Portugal has expressed interest in accessing a European program offering €150 billion in loans under favorable conditions to bolster its defense capabilities. This move comes as the 32 NATO allies gather in The Hague for a summit focused on increasing defense spending.
Key Developments
- Portugal, alongside nine other EU countries, including Poland, France, and Lithuania, has shown interest in the European Commission's loan program aimed at defense reinforcement.
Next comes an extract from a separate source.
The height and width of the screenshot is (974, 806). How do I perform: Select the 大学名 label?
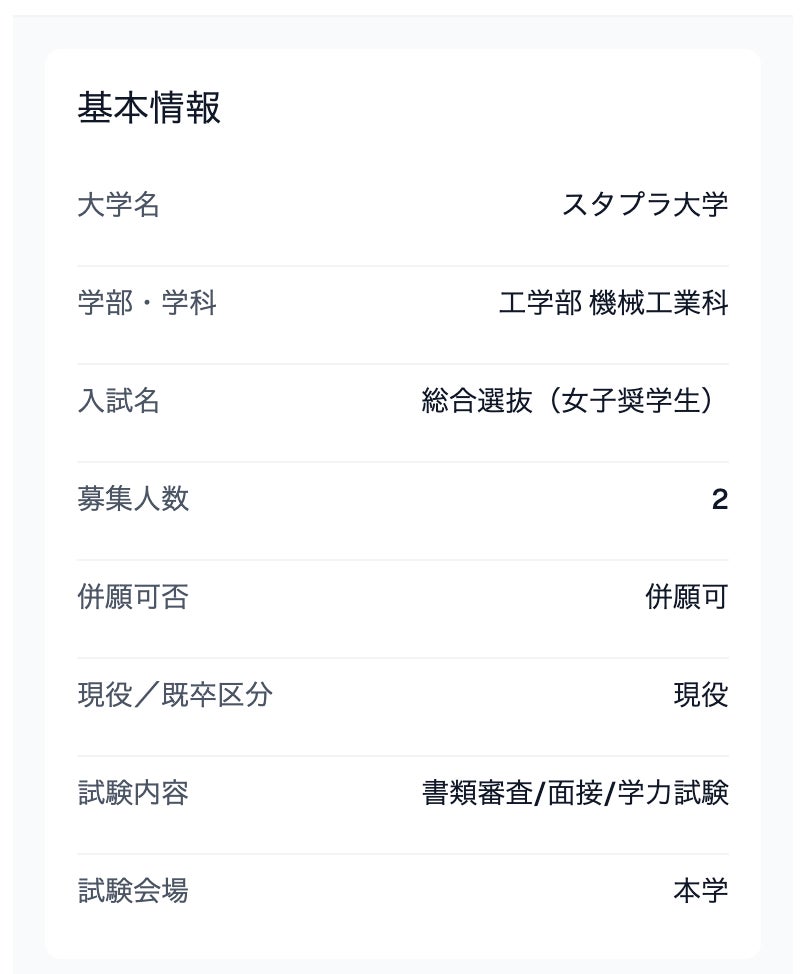click(119, 205)
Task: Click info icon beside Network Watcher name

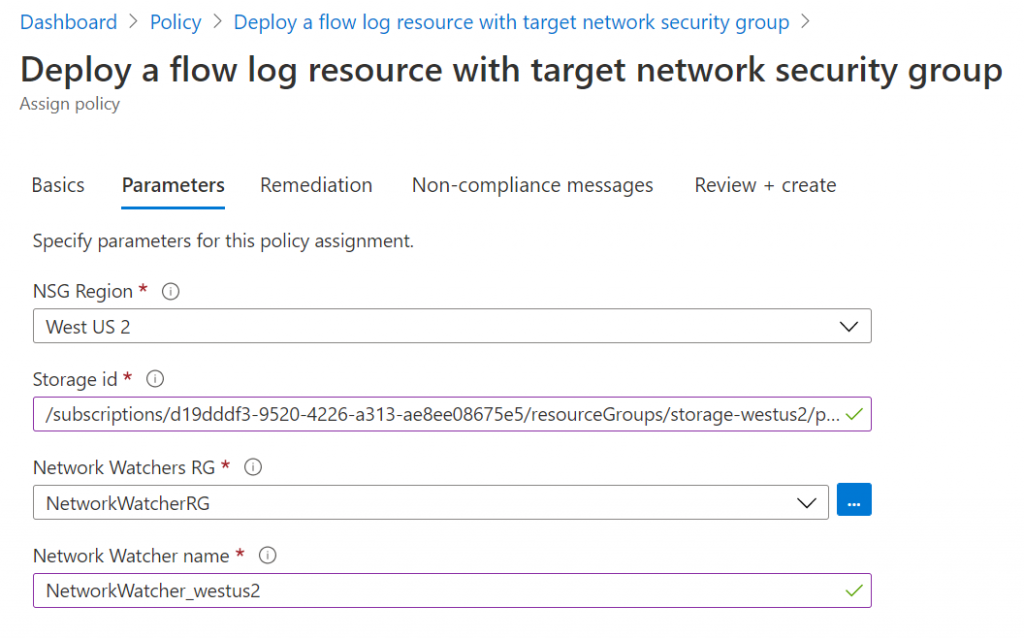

- No formal application has been made yet, with the deadline set for the end of July. Allocation details remain unspecified.
Government's Stance
- Finance Minister Joaquim Miranda Sarmento hinted at the possibility of utilizing the SAFE program, though he noted that the financing conditions might not be significantly more favorable than Portugal's current options.
- The Ministry of Defense is negotiating protocols with other nations for the purchase of the KC-390, a military transport aircraft largely produced in Portugal by Embraer, with components made in Évora.
Defense Spending Insights
- Over half of Portugal's defense budget is allocated to personnel costs, with equipment investments needing an additional €1.3 billion this year to meet the 2% GDP NATO target.
- Spanish Prime Minister Pedro Sánchez deems a 5% defense investment "unaffordable" for Spain, drawing criticism from Donald Trump over Spain's NATO contributions.